3. Rasio Solvabilitas
Rasio ini mengukur kemampuan perusahaan memenuhi kewajiban-kewajiban jangka panjangnya. Perusahaan yang tidak solvable adalah perusahaan yang total hutangnya lebih besar dibandingkan total asetnya. Rasio ini mengukur likuiditas jangka panjang perusahaan dan dengan demikian memfokuskan pada sisi kanan neraca. Rasio yang digunakan adalah rasio hutang. Rasio ini menghitung seberapa jauh dana disediakan oleh kreditur. Rasio yang tinggi berarti perusahaan menggunakan leverage keuangan yang tinggi. Penggunaan leverage keuangan yang tinggi akan meningkatkan return on equity dengan cepat, tetapi sebaliknya apabila penjualan menurun, return on equity akan menurun cepat pula.
4. Rasio Profitabilitas
a. Profit Margin Ratio
Profit margin menghitung sejauh mana kemampuan perusahaan menghasilkan laba bersih pada tingkat penjualan tertentu. Rasio ini bisa diinterprestasikan juga sebagai kemampuan perusahaan menekan biaya-biaya (ukuran efisiensi) di perusahaan pada periode tertentu. Profit margin yang tinggi menandakan kemampuan perusahaan menghasilkan laba yang tinggi pada tingkat penjualan tertentu. Profit margin yang rendah menandakan penjualan yang terlalu rendah untuk tingkat biaya yang tertentu, atau biaya yang terlalu tinggi untuk tingkat penjualan yang tertentu, atau kombinasi dari kedua hal tersebut.
b. Return On Total Asset (ROA)
Rasio ini mengukur kemampuan perusahaan menghasilkan laba bersih berdasarkan tingkat asset yang tertentu. Rasio yang tinggi menunjukkan efisiensi manajemen asset, yang berarti efisiensi manajemen.
c. Return On Equity (ROE)
Rasio ini mengukur kemampuan perusahaan menghasilkan laba berdasarkan modal saham tertentu. Rasio ini merupakan ukuran profitabilitas dari sudut pandang pemegang saham.
2.1.5 Metode Altman dalam Memprediksi Financial Distress
prediksi financial distress yang di gunakan pada perusahaan harus mempunyai ketepatan prediksi yang baik dengan memperhatikan karakteristik perusahaan.
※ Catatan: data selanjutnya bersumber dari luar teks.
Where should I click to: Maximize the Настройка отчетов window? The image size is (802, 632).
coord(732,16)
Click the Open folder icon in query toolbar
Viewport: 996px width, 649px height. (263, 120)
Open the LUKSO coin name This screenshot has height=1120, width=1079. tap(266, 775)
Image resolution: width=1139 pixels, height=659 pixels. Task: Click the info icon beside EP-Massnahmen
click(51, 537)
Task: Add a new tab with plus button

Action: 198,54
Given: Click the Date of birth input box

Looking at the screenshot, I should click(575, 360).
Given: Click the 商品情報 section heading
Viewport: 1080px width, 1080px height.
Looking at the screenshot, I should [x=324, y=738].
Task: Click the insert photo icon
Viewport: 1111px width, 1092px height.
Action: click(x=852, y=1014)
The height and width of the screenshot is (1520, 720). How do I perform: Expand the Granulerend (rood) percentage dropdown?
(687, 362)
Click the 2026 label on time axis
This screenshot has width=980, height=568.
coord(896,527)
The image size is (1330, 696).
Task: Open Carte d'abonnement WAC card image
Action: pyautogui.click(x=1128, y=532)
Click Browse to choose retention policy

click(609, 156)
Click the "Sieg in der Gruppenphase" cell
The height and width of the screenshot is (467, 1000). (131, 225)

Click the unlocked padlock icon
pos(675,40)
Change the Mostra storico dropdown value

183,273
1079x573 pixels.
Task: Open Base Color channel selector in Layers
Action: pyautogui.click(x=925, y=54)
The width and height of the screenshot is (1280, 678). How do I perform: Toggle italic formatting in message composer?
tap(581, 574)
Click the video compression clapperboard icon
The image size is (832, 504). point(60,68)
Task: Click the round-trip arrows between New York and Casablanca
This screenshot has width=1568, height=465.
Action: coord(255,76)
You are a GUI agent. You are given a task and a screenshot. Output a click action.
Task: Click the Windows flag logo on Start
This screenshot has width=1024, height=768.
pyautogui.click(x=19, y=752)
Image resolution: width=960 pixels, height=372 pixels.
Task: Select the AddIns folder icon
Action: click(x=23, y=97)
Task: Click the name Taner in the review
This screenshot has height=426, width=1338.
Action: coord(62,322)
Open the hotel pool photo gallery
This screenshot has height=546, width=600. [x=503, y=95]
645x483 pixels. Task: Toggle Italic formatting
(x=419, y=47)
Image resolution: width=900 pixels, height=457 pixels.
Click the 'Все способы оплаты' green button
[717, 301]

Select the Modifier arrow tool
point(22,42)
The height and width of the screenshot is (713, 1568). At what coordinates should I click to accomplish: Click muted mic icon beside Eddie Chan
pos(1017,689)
Ketepatan prediksi masa depan berlaku selama emiten mempunyai kondisi keuangan yang sama dengan pada saat prediksi dilakukan. Apabila emiten melakukan perbaikan kinerja melalui strategi yang tepat, kemungkinan besar ada ketidaktepatan prediksi. Namun kelemahan apapun yang dihadapi pada kenyataannya prediksi masih selalu di lakukan untuk pengambilan keputusan.
Prediksi kesulitan keuangan salah satunya dikemukakan oleh seorang profesor di New York University bernama Edward Altman yang disebut dengan Altman Z-Score (1968). Rumus Z-Score ini menggunakan komponen laporan keuangan sebagai alat prediksi terhadap kemungkinan bangkrut tidaknya perusahaan. Model Altman Z-Score (1968) merupakan salah satu model analisis multivariat yang berfungsi untuk memprediksi kebangkrutan perusahaan dengan tingkat ketepatan dan keakuratan yang relatif dapat dipercaya. Altman menemukan lima jenis rasio keuangan yang dapat dikombinasikan untuk melihat perbedaan antara perusahaan yang bangkrut dan yang tidak bangkrut. Kelima rasio keuangan tersebut adalah sebagai berikut :
1. Working Capital to Total Assets
working capital merupakan nilai keefektifan modal kerja yang digunakan perusahaan. Apabila nilai yang diperoleh tinggi maka mengindikasikan kelebihan modal kerja yang mungkin disebabkan rendahnya perputaran persediaan, piutang atau adanya saldo kas yang terlalu besar. Sedangkan apabila nilainya rendah maka mengindikasikan adanya kelebihan hutang jangka pendeknya, sehingga akan berpengaruh tidak baik bagi tingkat likuiditas perusahaan.
Sedangkan komponen rasio working capital to total assets yang kedua adalah aktiva. Manfaat ekonomi masa depan yang terwujud dalam aktiva adalah potensi dari aktiva tersebut untuk memberikan sumbangan, baik secara langsung maupun secara tidak langsung, arus kas dan setara kas kepada perusahaan. Besar kecilnya nilai aktiva sangat menentukan keberlangsungan usaha di masa depan, mengingat potensinya yang berbentuk sumbangan yang diberikan oleh manfaat aktiva tersebut.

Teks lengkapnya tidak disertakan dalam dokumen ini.